Ce qui fait mal au coeur en regardant "The Keep" c'est de voir le potentiel énorme qui s'en dégage. La genèse du film fût parsemée d'embûches (météo désastreuse, problèmes techniques, mort du superviseur des effets visuels Wally Veevers, perfectionnisme exacerbé de Michael Mann,...) Malheureusement ce qui reste des intentions du réalisateur n'est qu'une version plus que tronquée par la Paramount (1h36 au lieu de 3h30 !), ayant pour résultat un montage extrêmement brutal, surtout dans la seconde moitié du film. Et pourtant... Les acteurs sont bons (mention spéciale à Ian McKellen), la musique de Tangerine Dream envoutante (en ce qui me concerne personnellement), certains plans sont d'une beauté ahurissante, les apparitions de Molasar impressionnantes... Mais les coupes drastiques auront raison de la proposition de cinéma de Michael Mann. Le personnage de Glaeken est celui qui en pâtit le plus, ainsi que le sort des villageois et l'histoire d'amour téléphonée avec Eva. D'ailleurs Francis Paul Wilson sera également insatisfait du long-métrage, la fin concernant le couple Glaeken/Eva étant radicalement différente de ses écrits.
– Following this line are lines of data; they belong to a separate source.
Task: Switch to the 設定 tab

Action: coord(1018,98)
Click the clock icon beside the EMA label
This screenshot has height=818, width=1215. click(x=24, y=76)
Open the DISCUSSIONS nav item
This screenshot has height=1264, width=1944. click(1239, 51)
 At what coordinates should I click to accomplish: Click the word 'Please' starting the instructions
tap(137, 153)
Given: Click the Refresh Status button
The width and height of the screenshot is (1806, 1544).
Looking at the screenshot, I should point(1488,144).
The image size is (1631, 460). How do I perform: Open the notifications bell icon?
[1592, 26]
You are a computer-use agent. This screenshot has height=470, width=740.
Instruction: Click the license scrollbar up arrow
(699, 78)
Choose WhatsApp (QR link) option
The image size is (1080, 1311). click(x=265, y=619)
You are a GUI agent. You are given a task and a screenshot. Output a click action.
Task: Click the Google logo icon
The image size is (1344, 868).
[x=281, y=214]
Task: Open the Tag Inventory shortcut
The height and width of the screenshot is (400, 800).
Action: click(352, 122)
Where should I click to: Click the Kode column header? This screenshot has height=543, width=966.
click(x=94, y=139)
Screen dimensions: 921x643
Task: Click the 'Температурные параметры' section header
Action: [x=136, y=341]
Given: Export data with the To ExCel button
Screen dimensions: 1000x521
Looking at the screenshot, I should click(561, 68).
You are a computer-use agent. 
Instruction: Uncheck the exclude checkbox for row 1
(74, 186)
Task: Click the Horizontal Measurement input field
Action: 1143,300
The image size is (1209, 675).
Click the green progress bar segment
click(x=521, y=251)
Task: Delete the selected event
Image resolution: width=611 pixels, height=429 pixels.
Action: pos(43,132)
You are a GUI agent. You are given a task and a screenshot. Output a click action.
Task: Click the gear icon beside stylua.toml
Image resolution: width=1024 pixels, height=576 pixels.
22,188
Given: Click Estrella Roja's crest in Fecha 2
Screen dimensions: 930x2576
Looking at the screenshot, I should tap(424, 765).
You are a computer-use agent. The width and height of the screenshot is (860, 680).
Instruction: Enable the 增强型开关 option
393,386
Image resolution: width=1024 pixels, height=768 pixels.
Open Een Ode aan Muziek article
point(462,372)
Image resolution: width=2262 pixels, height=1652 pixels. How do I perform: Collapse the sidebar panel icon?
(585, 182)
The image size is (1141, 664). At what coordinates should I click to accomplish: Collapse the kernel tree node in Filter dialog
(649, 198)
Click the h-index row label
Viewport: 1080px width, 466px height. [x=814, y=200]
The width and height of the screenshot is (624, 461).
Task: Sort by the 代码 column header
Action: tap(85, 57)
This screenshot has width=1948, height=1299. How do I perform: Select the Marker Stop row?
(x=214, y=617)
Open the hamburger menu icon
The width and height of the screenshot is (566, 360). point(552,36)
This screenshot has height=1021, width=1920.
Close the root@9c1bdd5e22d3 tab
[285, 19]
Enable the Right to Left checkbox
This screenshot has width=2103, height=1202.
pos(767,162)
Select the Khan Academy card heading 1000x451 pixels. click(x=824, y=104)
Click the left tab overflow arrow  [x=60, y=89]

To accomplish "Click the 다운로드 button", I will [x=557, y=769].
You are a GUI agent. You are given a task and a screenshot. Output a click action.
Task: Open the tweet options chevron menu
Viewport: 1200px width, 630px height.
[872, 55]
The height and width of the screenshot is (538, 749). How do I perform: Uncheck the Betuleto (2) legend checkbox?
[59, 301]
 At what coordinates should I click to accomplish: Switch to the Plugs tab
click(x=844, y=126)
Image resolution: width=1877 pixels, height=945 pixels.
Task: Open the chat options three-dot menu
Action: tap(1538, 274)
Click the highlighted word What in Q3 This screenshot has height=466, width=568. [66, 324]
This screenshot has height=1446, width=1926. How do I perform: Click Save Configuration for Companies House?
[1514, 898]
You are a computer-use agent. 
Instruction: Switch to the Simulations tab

Prochainement sortira "A World War II Fairytale: The Making of Michael Mann's The Keep", financé en partie par le crowdfunding et qui reviendra sur l'histoire du diamant noir de Michael Mann. Pour l'heure introuvable en DVD ou Bluray, cette relecture du mythe de Faust (pour rappel le pacte avec le diable) reste malgré tout fascinante de par son propos (l'adage est-ce que la fin justifie les moyens prend ici tout son sens), sa mise en scène aérienne et son destin maudit qui achèvent de statuer l'aura culte de la seule incursion de l'esthète Mann dans le genre fantastique.